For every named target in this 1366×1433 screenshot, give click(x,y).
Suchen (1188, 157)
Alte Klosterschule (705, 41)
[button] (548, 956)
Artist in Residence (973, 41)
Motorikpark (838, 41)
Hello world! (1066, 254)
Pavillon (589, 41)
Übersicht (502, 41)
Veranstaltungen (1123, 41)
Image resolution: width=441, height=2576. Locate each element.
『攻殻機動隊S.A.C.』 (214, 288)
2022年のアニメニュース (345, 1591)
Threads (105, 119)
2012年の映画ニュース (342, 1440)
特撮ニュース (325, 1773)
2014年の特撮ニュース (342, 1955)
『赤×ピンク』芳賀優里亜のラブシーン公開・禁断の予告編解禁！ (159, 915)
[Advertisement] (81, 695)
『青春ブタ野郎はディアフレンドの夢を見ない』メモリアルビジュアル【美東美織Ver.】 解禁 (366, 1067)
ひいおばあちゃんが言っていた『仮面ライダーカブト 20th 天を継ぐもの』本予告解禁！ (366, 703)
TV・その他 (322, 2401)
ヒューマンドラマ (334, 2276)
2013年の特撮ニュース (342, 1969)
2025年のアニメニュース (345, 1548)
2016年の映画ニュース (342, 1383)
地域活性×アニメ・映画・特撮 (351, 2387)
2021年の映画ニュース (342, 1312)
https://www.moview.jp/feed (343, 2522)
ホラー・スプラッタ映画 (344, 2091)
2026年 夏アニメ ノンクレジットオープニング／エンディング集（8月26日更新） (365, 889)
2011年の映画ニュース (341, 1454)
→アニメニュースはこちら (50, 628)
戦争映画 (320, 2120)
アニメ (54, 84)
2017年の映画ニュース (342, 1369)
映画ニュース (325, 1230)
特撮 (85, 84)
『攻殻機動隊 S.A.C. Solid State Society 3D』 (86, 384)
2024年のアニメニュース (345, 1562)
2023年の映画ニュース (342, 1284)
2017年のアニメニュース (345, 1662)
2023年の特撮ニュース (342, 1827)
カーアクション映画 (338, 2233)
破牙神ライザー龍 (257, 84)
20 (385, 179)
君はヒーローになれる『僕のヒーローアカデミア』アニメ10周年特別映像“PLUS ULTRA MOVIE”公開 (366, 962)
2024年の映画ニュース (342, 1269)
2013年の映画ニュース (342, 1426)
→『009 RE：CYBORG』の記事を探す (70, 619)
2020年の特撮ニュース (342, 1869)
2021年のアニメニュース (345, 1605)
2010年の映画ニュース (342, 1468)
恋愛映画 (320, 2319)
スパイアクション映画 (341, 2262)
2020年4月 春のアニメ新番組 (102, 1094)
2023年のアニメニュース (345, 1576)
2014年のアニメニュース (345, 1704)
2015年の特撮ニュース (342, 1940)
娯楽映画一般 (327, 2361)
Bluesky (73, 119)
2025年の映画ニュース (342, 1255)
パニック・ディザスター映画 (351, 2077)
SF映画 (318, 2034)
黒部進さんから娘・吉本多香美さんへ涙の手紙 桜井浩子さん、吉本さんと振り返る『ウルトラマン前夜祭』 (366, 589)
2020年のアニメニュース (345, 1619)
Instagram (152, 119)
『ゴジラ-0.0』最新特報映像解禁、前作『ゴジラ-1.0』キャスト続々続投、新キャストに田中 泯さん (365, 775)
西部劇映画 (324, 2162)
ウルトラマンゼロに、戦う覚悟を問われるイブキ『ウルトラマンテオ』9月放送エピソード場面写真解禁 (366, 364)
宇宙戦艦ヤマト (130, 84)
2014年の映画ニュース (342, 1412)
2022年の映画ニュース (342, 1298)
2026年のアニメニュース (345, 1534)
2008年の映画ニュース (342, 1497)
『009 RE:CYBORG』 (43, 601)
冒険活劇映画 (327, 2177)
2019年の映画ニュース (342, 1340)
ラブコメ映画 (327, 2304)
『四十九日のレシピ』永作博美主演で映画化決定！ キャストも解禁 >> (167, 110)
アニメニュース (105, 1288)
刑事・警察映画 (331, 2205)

▸ Exercise goal
Write out the data a second time, exactly the same.

▸ Response to the task
For every named target in this 1366×1433 screenshot, give click(x,y).
Suchen (1188, 157)
Alte Klosterschule (705, 41)
[button] (548, 956)
Artist in Residence (973, 41)
Motorikpark (838, 41)
Hello world! (1066, 254)
Pavillon (589, 41)
Übersicht (502, 41)
Veranstaltungen (1123, 41)
Image resolution: width=441, height=2576. Locate each element.
『攻殻機動隊S.A.C.』 (214, 288)
2022年のアニメニュース (345, 1591)
Threads (105, 119)
2012年の映画ニュース (342, 1440)
特撮ニュース (325, 1773)
2014年の特撮ニュース (342, 1955)
『赤×ピンク』芳賀優里亜のラブシーン公開・禁断の予告編解禁！ (159, 915)
[Advertisement] (81, 695)
『青春ブタ野郎はディアフレンドの夢を見ない』メモリアルビジュアル【美東美織Ver.】 解禁 (366, 1067)
ひいおばあちゃんが言っていた『仮面ライダーカブト 20th 天を継ぐもの』本予告解禁！ (366, 703)
TV・その他 (322, 2401)
ヒューマンドラマ (334, 2276)
2013年の特撮ニュース (342, 1969)
2025年のアニメニュース (345, 1548)
2016年の映画ニュース (342, 1383)
地域活性×アニメ・映画・特撮 (351, 2387)
2021年の映画ニュース (342, 1312)
https://www.moview.jp/feed (343, 2522)
ホラー・スプラッタ映画 (344, 2091)
2026年 夏アニメ ノンクレジットオープニング／エンディング集（8月26日更新） (365, 889)
2011年の映画ニュース (341, 1454)
→アニメニュースはこちら (50, 628)
戦争映画 (320, 2120)
アニメ (54, 84)
2017年の映画ニュース (342, 1369)
映画ニュース (325, 1230)
特撮 (85, 84)
『攻殻機動隊 S.A.C. Solid State Society 3D』 (86, 384)
2024年のアニメニュース (345, 1562)
2023年の映画ニュース (342, 1284)
2017年のアニメニュース (345, 1662)
2023年の特撮ニュース (342, 1827)
カーアクション映画 (338, 2233)
破牙神ライザー龍 (257, 84)
20 (385, 179)
君はヒーローになれる『僕のヒーローアカデミア』アニメ10周年特別映像“PLUS ULTRA MOVIE”公開 (366, 962)
2024年の映画ニュース (342, 1269)
2013年の映画ニュース (342, 1426)
→『009 RE：CYBORG』の記事を探す (70, 619)
2020年の特撮ニュース (342, 1869)
2021年のアニメニュース (345, 1605)
2010年の映画ニュース (342, 1468)
恋愛映画 (320, 2319)
スパイアクション映画 (341, 2262)
2020年4月 春のアニメ新番組 (102, 1094)
2023年のアニメニュース (345, 1576)
2014年のアニメニュース (345, 1704)
2015年の特撮ニュース (342, 1940)
娯楽映画一般 (327, 2361)
Bluesky (73, 119)
2025年の映画ニュース (342, 1255)
パニック・ディザスター映画 (351, 2077)
SF映画 (318, 2034)
黒部進さんから娘・吉本多香美さんへ涙の手紙 桜井浩子さん、吉本さんと振り返る『ウルトラマン前夜祭』 (366, 589)
2020年のアニメニュース (345, 1619)
Instagram (152, 119)
『ゴジラ-0.0』最新特報映像解禁、前作『ゴジラ-1.0』キャスト続々続投、新キャストに田中 泯さん (365, 775)
西部劇映画 (324, 2162)
ウルトラマンゼロに、戦う覚悟を問われるイブキ『ウルトラマンテオ』9月放送エピソード場面写真解禁 (366, 364)
宇宙戦艦ヤマト (130, 84)
2014年の映画ニュース (342, 1412)
2022年の映画ニュース (342, 1298)
2026年のアニメニュース (345, 1534)
2008年の映画ニュース (342, 1497)
『009 RE:CYBORG』 (43, 601)
冒険活劇映画 (327, 2177)
2019年の映画ニュース (342, 1340)
ラブコメ映画 (327, 2304)
『四十九日のレシピ』永作博美主演で映画化決定！ キャストも解禁 >> (167, 110)
アニメニュース (105, 1288)
刑事・警察映画 (331, 2205)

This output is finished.